Understanding Coordinate Dimensions

X - Depth Coordinate

  • Range: Typically 0 to max_depth
  • Meaning: Position in conversation hierarchy
  • Root message: x = 0
  • Direct child: x = 1
  • Grandchild: x = 2
python
# Depth increases with tree depth
assert coordinates["msg_001"].x == 0  # Root
assert coordinates["msg_002"].x == 1  # Child
assert coordinates["msg_003"].x == 2  # Grandchild

Y - Sibling Order Coordinate

  • Range: 0 to 1 (normalized) or 0 to sibling_count-1
  • Meaning: Position among siblings at same depth
  • First sibling: y = 0
  • Last sibling: y = sibling_count - 1
python
# Siblings have different y values
tree_with_siblings = {
    "id": "root",
    "children": [
        {"id": "child1", "children": []},  # y = 0
        {"id": "child2", "children": []},  # y = 1
        {"id": "child3", "children": []},  # y = 2
    ]
}

Z - Homogeneity Coordinate

  • Range: 0 to 1
  • Meaning: Semantic similarity to siblings
  • High z: Message is similar to its siblings
  • Low z: Message is unique/diverse
python
# Calculation methods
calc_similarity = DLMCoordinateCalculator(homogeneity_method="similarity_based")
calc_variance = DLMCoordinateCalculator(homogeneity_method="variance_based")

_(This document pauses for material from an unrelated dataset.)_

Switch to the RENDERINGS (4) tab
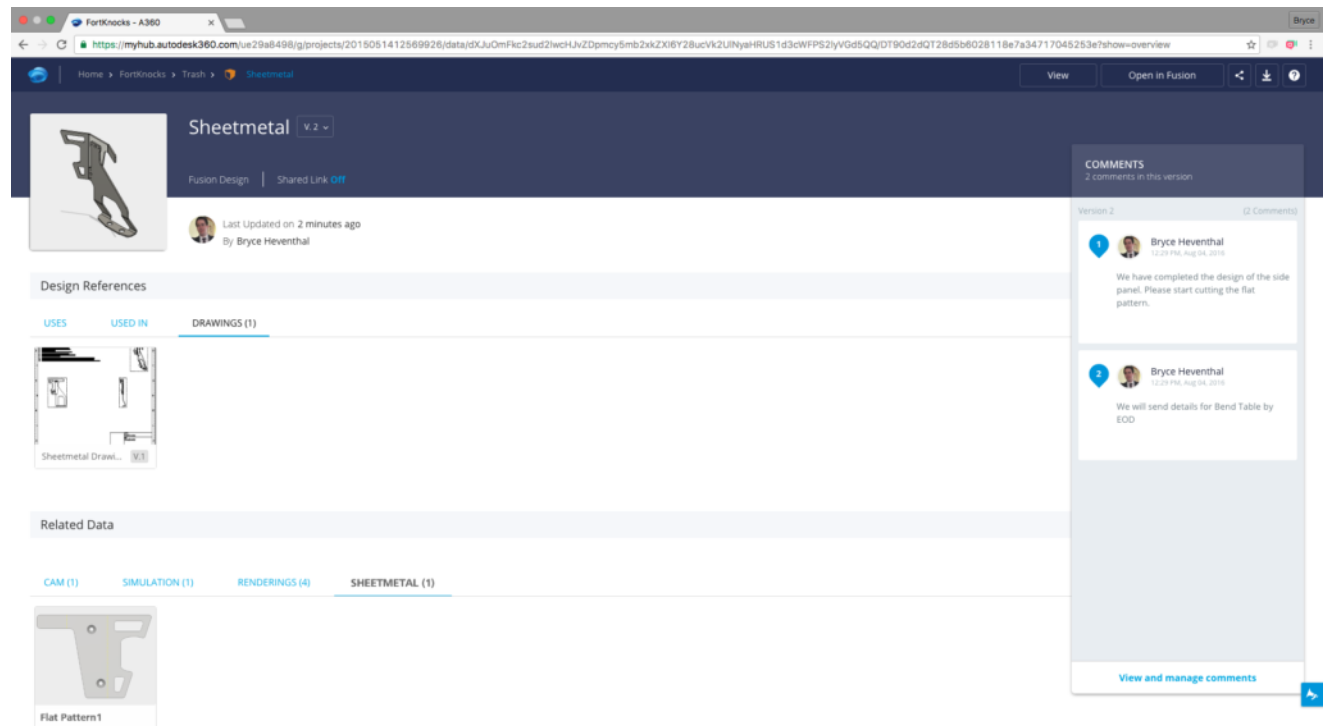Screen dimensions: 1336x726 coord(273,582)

# similarity_based: Uses embeddings and cosine similarity
# variance_based: Uses statistical variance in coordinates

T - Temporal Coordinate

  • Range: 0 to 1 (normalized)
  • Meaning: Time-based ordering of messages
  • Earlier messages: Lower t values
  • Later messages: Higher t values
python
# With explicit timestamps
timestamps = {
    "msg_001": 1609459200.0,  # 2021-01-01 00:00:00
    "msg_002": 1609459260.0,  # 2021-01-01 00:01:00
}

coordinates = calc.compute_coordinates(tree, timestamps=timestamps)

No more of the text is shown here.